**Trecho da página**:
---*---

Arquivo Pessoal

Chico Mário Feitosa

Biólogo, doutor em Ecologia e Recursos Naturais, professor da UNIVASF São Raimundo Nonato e cantor nas horas vagas.

Guiado por Deus do Antropoceno

Ecologia social

O mantra “É preciso amar as pessoas como se não houvesse amanhã” é sem dúvida um dos mais entoados quando estamos num barzinho, onde tem um ‘Voz & Violão’ ao vivo. E realmente é muito comovente ouvir palavras tão certeiras como essas do Renato, que às vezes nos levam á reflexões profundas – geralmente com a família, já que o nome da música é “Pais e Filhos” (As Quatro Estações, 1989). Mas e você, lembra-se disso ou algo parecido com essa célebre frase em situações cotidianas, como por exemplo, o trânsito? E quando essas ‘pessoas’ não são quem você conhece, o que faz ou pensa?

Toquei no tema ‘trânsito’ de propósito. E não é por que tenho um 1.0 ano 2012 e por isso teria complexo de vira lata. Meu ‘negão’ ou ‘céutápreto’ – como diz minha noiva – já está com seus 150 mil km rodados. E bem rodados. Toquei nesse tema por que tenho testemunhado, junto com o negão, muita coisa digna de alguém que simplesmente não tá nem aí pro outro. Como dizem por aí, 'tão cagando e andando'. E é por isso, tenho certeza, que infelizmente morrem tantas pessoas em acidentes pelas estradas Brasil afora. Somos o quinto colocado no ranking mundial de mortes causadas por acidentes de transito. E o mantra, ó, foi pro espaço sideral nessas horas. Bem na hora que o chefe maior de nossa nação pensa e fala em afrouxar a fiscalização nas estradas.

---*---

**Linhas armazenadas**:
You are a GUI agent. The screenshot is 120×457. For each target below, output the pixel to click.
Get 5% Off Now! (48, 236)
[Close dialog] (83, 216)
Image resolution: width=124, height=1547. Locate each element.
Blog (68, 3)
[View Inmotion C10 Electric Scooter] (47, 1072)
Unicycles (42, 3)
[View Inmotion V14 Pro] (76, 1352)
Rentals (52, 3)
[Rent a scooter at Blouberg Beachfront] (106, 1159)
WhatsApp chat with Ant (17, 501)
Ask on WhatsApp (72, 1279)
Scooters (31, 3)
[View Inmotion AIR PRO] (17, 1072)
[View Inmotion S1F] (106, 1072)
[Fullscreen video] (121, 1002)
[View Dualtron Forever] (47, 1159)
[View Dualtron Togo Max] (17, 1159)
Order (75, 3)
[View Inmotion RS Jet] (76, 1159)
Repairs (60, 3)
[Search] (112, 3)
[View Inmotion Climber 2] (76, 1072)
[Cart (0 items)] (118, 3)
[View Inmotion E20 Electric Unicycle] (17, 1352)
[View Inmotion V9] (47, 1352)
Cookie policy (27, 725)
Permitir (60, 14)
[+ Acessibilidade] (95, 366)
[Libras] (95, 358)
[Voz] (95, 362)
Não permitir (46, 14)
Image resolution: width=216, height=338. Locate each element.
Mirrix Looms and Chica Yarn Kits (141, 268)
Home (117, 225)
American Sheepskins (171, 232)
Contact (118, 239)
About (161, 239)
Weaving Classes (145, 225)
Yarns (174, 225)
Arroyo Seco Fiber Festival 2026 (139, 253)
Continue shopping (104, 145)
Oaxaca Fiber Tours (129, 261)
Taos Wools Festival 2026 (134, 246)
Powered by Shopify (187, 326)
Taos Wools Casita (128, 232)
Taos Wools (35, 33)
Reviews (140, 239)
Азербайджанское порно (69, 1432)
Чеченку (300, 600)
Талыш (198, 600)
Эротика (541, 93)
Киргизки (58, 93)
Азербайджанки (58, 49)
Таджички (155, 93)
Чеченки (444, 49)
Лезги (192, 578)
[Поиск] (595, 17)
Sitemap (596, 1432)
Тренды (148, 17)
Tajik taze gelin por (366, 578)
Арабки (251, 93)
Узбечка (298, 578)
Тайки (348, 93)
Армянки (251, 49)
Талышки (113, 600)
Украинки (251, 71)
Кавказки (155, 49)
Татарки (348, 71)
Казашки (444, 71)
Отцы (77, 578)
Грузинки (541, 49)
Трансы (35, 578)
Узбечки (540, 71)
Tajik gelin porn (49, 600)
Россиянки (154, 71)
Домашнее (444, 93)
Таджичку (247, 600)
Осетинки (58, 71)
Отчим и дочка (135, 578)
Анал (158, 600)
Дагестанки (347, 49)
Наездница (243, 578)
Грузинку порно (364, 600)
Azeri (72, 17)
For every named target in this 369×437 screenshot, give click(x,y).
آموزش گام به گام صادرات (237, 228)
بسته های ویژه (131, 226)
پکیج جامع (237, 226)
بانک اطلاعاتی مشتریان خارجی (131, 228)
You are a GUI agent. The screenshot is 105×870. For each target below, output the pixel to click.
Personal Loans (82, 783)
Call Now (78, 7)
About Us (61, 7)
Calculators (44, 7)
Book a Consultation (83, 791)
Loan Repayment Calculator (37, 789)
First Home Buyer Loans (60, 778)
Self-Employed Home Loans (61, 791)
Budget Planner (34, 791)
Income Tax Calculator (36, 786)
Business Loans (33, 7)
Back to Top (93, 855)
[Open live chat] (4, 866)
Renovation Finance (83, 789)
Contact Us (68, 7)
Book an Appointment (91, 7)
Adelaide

---*---

**Enunciado da tarefa**: Como você resumiria em duas frases o texto sobre o trânsito?

**Resposta da tarefa**: O texto parte do verso "É preciso amar as pessoas como se não houvesse amanhã", da música "Pais e Filhos", muito entoado em barzinhos com música ao vivo, e pergunta se o lembramos em situações cotidianas como o trânsito. O autor conta que tem testemunhado, ao volante de seu carro 1.0 ano 2012, muito descaso com o outro, ao qual atribui as tantas mortes nas estradas do Brasil, quinto colocado no ranking mundial desse tipo de morte, e observa que o chefe da nação fala em afrouxar a fiscalização nas estradas.